Aware

Broadcom acquires VMWare for $61B.

And this is the de facto death of VMWare. Their ESXi (and related tooling) is probably the best computing product created in the modern era and far superior in management and capabilities to laughably-inferior products and ideas such as Docker, Kubernetes and container/microservices practices that succeeded VMWare’s stack in many organizations.

I spent a vast number of hours at various VMWare admin consoles gettin’ shit done over the years. Their core product, ESXi, was logically-organized and rarely had issues, and had great observability too. None of this is true of what followed where you often have to build as much infrastructure to monitor what’s running as is actually operating a real workload — a huge and stupefying regression.

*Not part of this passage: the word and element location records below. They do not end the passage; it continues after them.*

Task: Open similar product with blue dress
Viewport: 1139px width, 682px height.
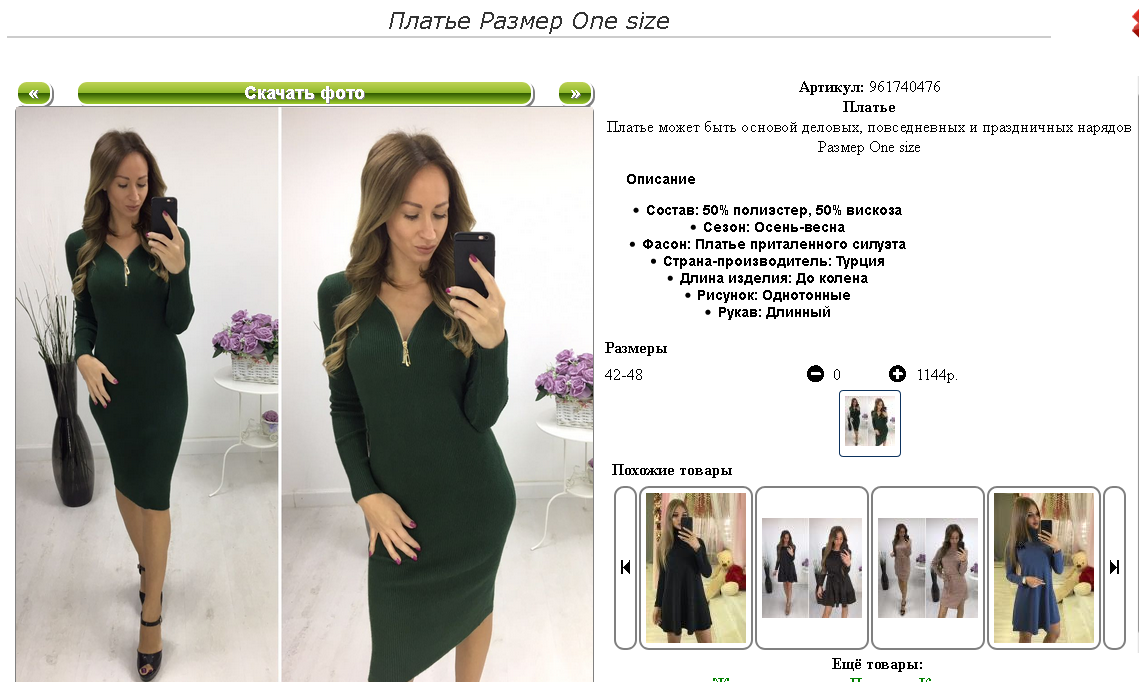Action: (x=1043, y=568)
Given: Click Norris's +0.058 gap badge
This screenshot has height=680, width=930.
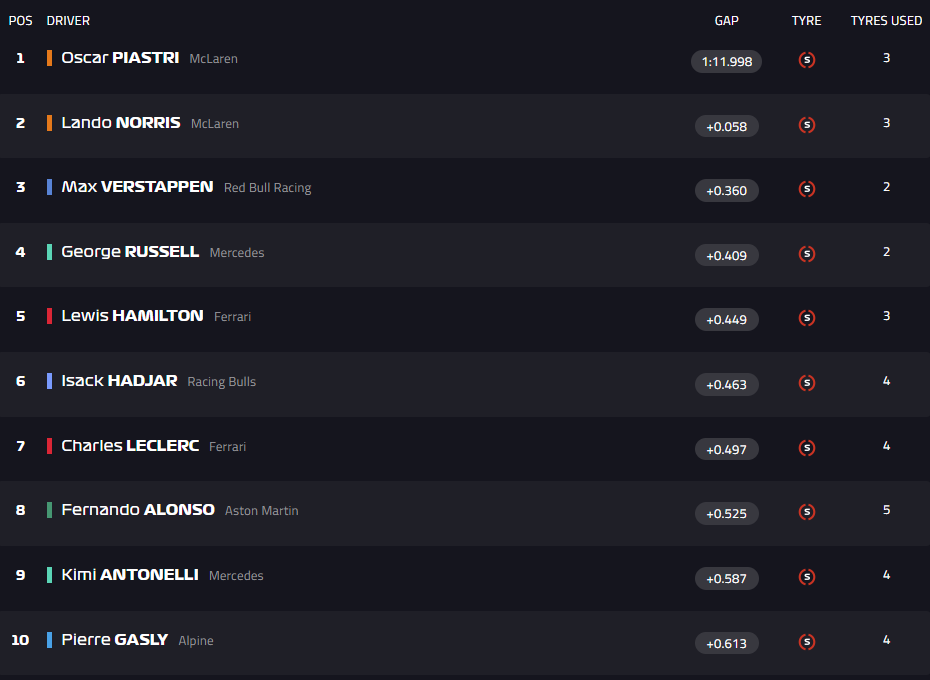Looking at the screenshot, I should 727,126.
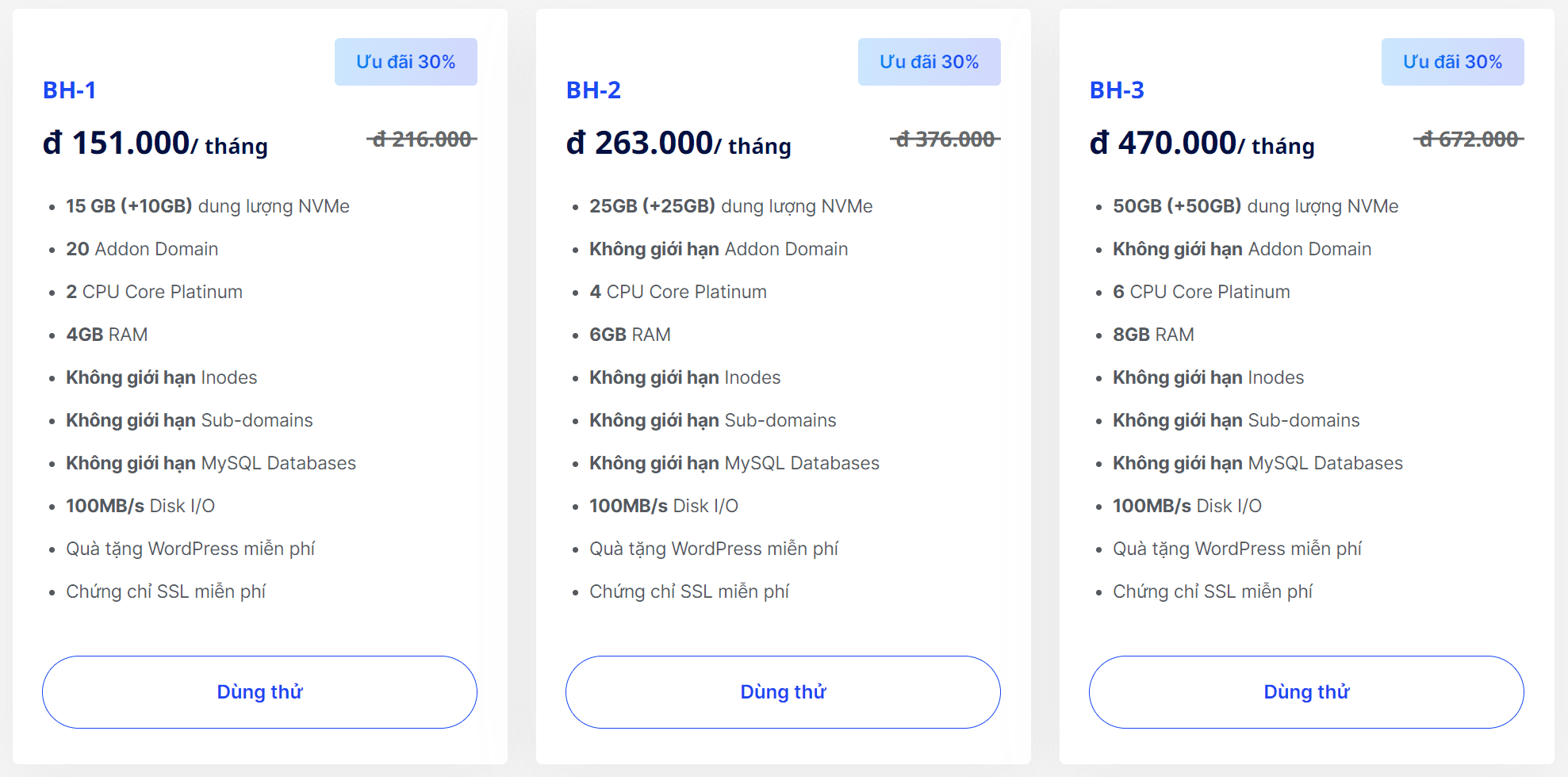Select the 20 Addon Domain list item

click(142, 249)
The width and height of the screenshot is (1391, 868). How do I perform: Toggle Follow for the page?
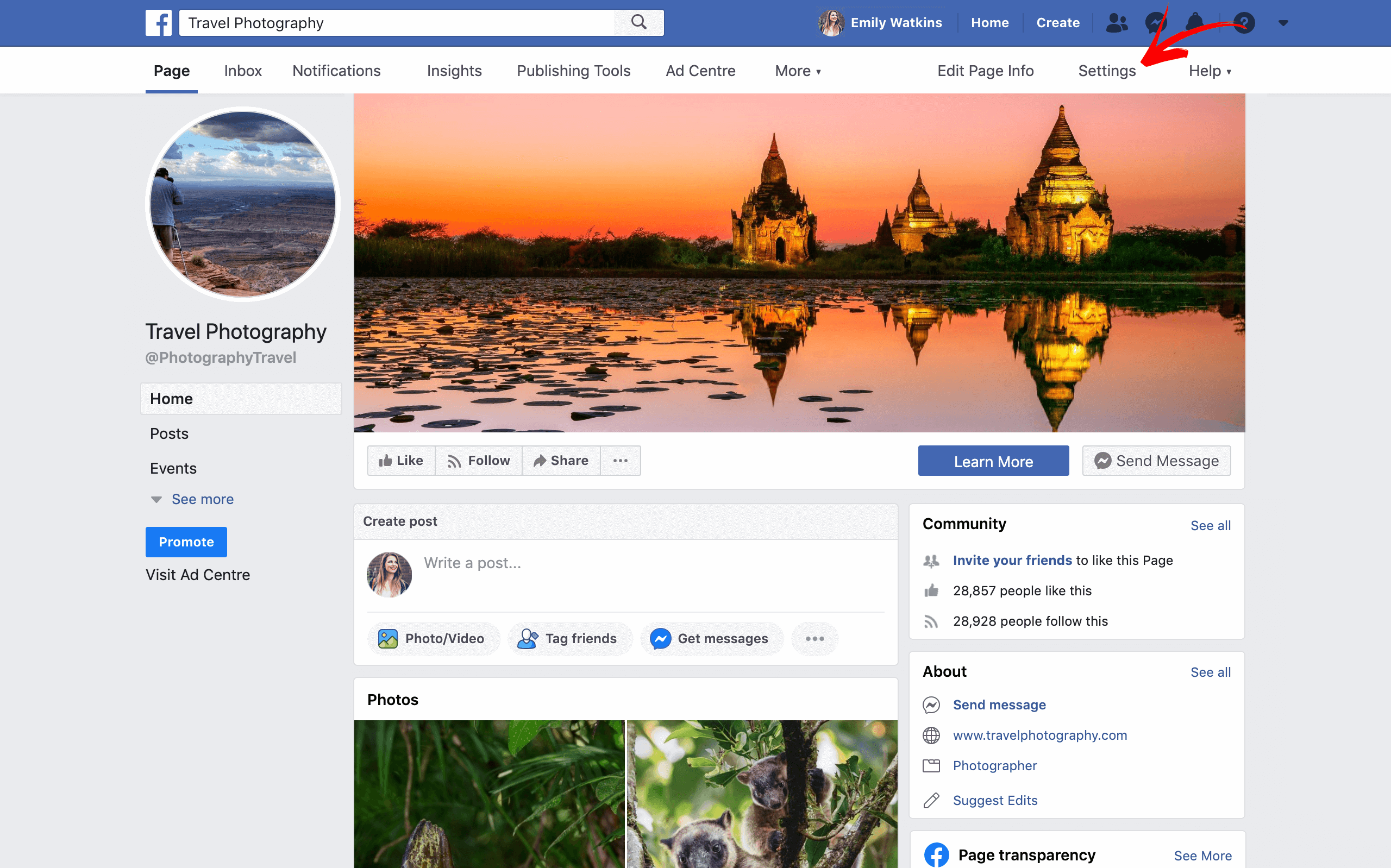(x=479, y=461)
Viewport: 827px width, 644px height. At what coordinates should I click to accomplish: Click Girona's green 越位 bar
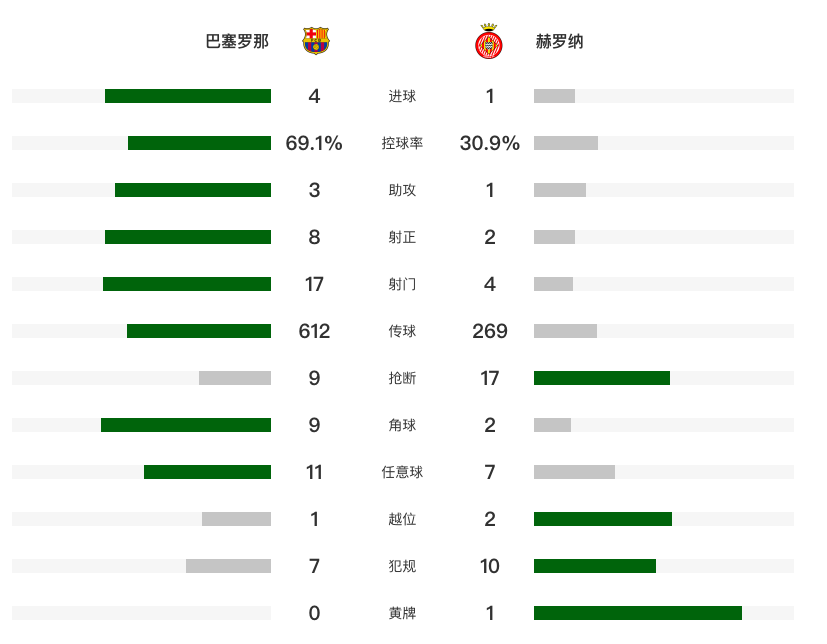click(603, 519)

VMWare was the last of the products that did not attempt to turn everyone into a developer, and allowed real system administration to be done on it — and where it was in some definite state at all times. Now, there is the shoddy practice of writing crappy code and hoping it does what you want it to do, but with no real way to determine what it’ll do in production or to test it accurately in advance or even to revert it if something goes wrong.

VMWare did not make the cloud companies any money though, and they are largely the ones pushing behind the scenes for financially- and computationally-expensive micrososervices and containerization. (For instance, Amazon makes around an 80% profit on their non-VM-based container products as opposed to around 20% on virtual machines.)

VMWare was the last gasp of the old style of computing, transmuted as far as possible into the modern era. Its inevitable slow strangulation at the hands of Broadcom signals the de facto end of the computer as something that holds any notion of unrestrained capability in it, rather than just a utility to be consumed with little freedom or control over any of it.